My job as a psuedo travel organizer

Part of my job involves reading travel guides. You know, the big fat Lonely Planet ones, and the TimeOut guides that have the colorful pictures. And more than that, the ten-or-so books on my desk are about Cuba: a place I never thought I'd visit. In my regular life, I would have no time to even peruse guidebooks on Cuba, because it's not even a place I could travel  if I had the money. As it stands, I don't even have the patience to read guidebooks on India, knowing I cannot actually plan a trip with any certainty, because I have no means to get myself to India anyway.

So that in these last five weeks I have been planning a two-week trip to Cuba--right down to writing the application to the Office of Foreign Assets for the license for travel--is beyond anything I could have imagined in a job. It felt entirely exhilarating to write the application letter to the feds, knowing that something I was producing was going to effect something much larger: this trip would not occur if we were denied a license. I was representing the entire university. I am excited to report that we just received notice yesterday that we have indeed been granted a license to travel to Cuba, good for one year for anyone, either faculty or student, who wishes to go to the Cuban island for academic purpose. The fact that I am being paid to perform this job strengthens my belief in their being "real" jobs that are both enjoyable and rewarding, and that employ many of the skills I have and use already.

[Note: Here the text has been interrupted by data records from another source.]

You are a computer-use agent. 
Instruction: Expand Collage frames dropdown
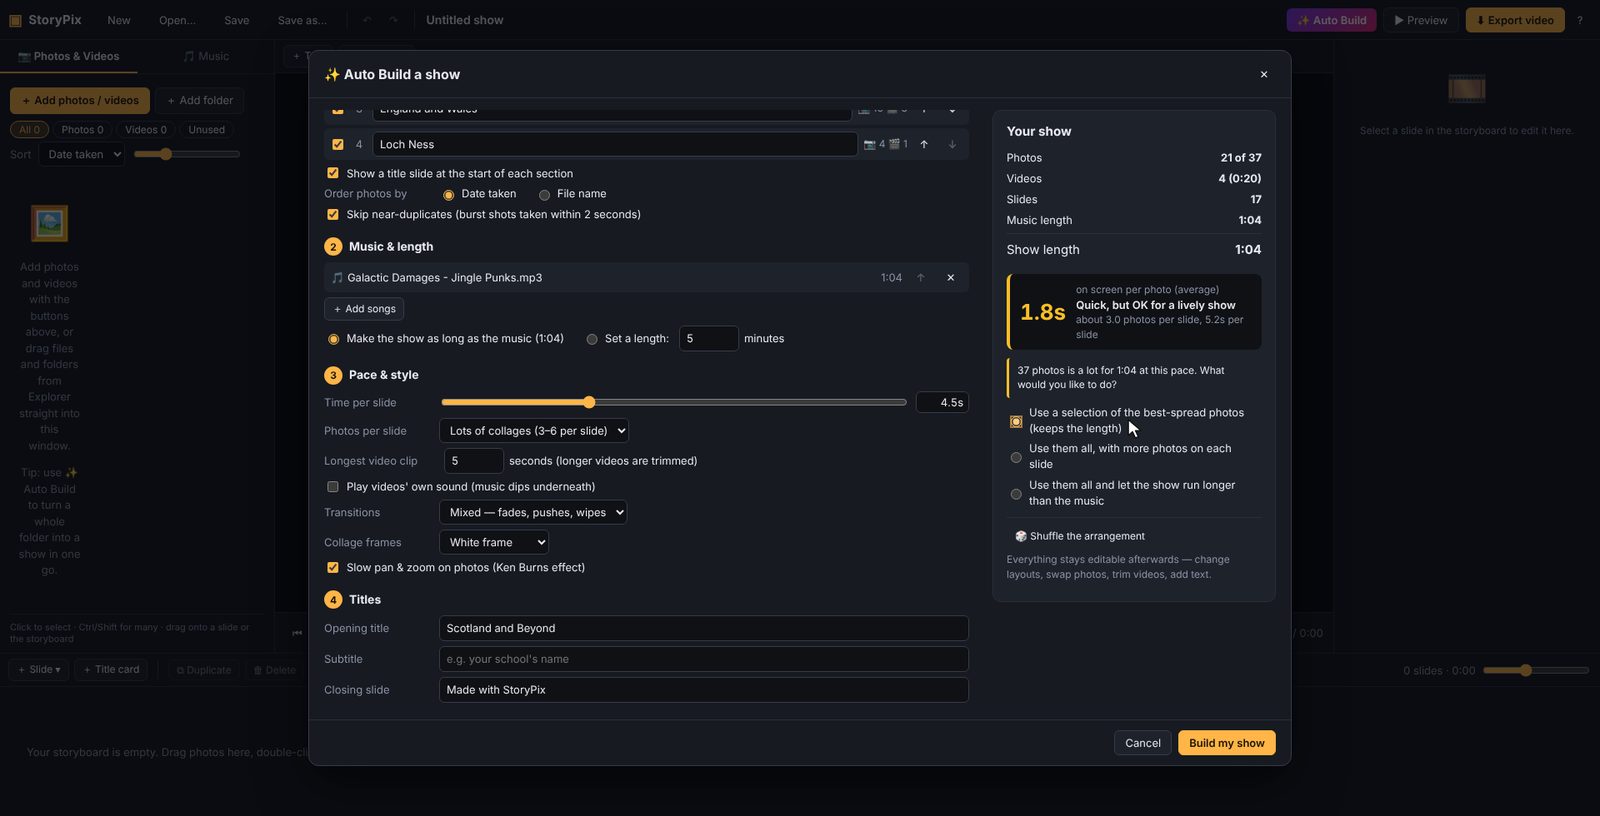pos(494,543)
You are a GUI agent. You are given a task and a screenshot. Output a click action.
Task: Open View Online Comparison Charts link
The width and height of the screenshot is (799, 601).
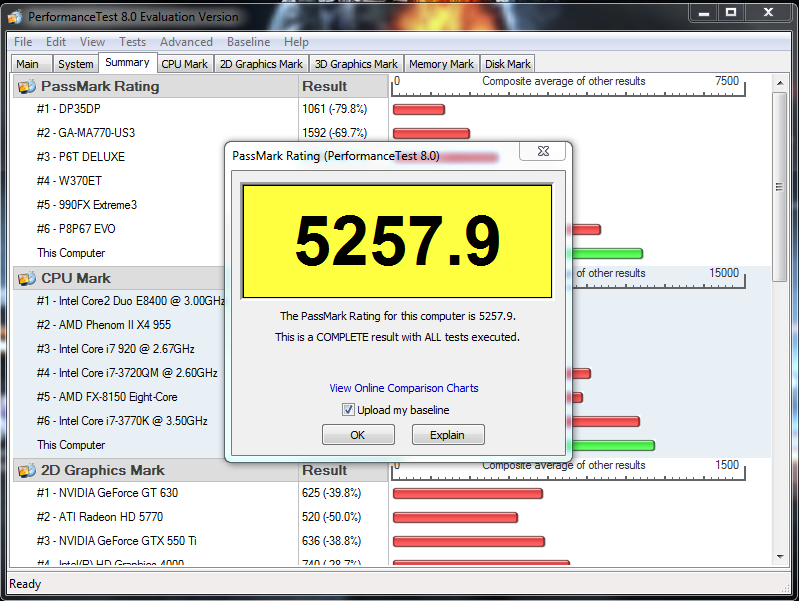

This is my first semester in grad school. Besides showing up at an entirely foreign campus in downtown Atlanta, I had also moved into an apartment on my own several weeks earlier, and was naturally leaving my job at the campus bookstore at Kennesaw State (where I received my undergraduate degree) because it was simply too far to commute for a student position.

So naturally, I needed another job, and I was hoping that would come in the form of a graduate assistantship through the history and heritage preservation department of my school. By mid-July, I still hadn't gotten a definitive answer, and had begun applying to other full time jobs in the area, because grad school with no job was not an option. When I did finally hear from the director of my department, I was so excited just to be employed I was hardly concerned what I would be doing. Research or making copies, I didn't care.

Now though, I feel I have definitely lucked out; I am working with the director, and I am not making copies or filing paperwork (or organizing paperwork, or shredding paperwork, etc.) but am handling all the groundwork for next the Heritage Preservation Program's Maymester abroad. There is a lot of work involved, but I have yet to mind one task. To me, looking through old slides of Cuba, writing up brochure text, and manning a booth at the study abroad fair is not "work."

Oh, and with any luck, I'll be going on the trip too. What an amazing opportunity.